Task to complete — Convert the rows below into a JSON list of strings with one string per line, skipping blank lines. Leave the pictures out.

........

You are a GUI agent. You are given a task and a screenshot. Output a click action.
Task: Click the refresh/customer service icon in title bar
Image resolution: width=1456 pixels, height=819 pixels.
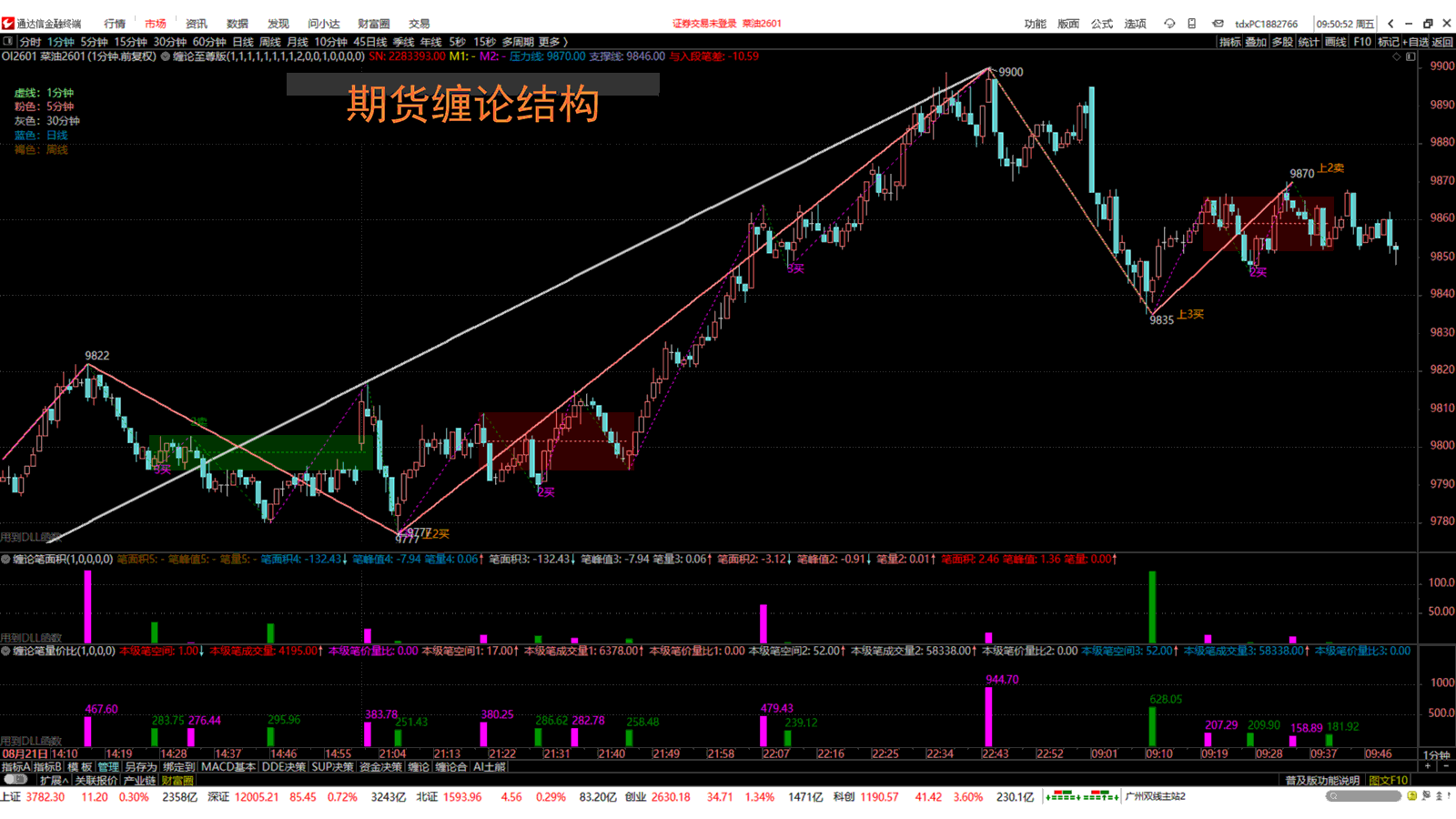pos(1169,24)
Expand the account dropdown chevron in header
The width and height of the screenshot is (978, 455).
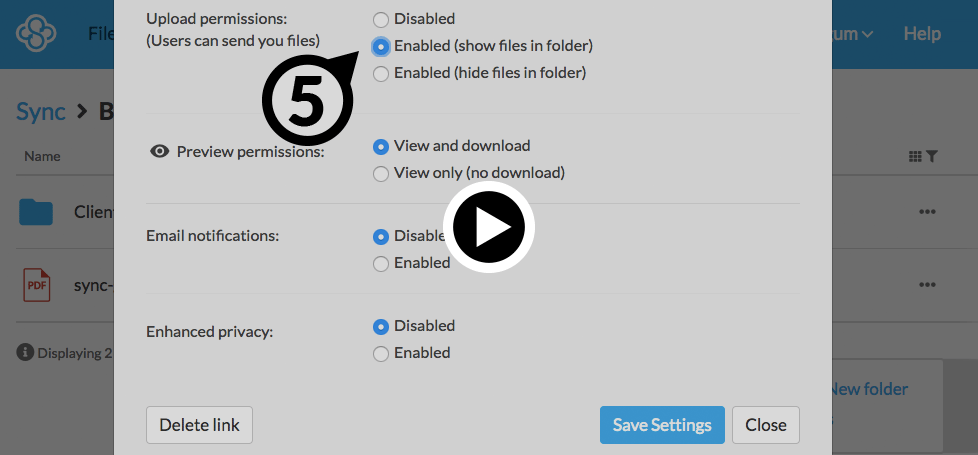[x=867, y=34]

........

Reply —
[
  "You are a GUI agent. You are given a task and a screenshot. Output a click action.",
  "Task: Click the refresh/customer service icon in title bar",
  "Image resolution: width=1456 pixels, height=819 pixels.",
  "pos(1169,24)",
  "Expand the account dropdown chevron in header",
  "The width and height of the screenshot is (978, 455).",
  "[x=867, y=34]"
]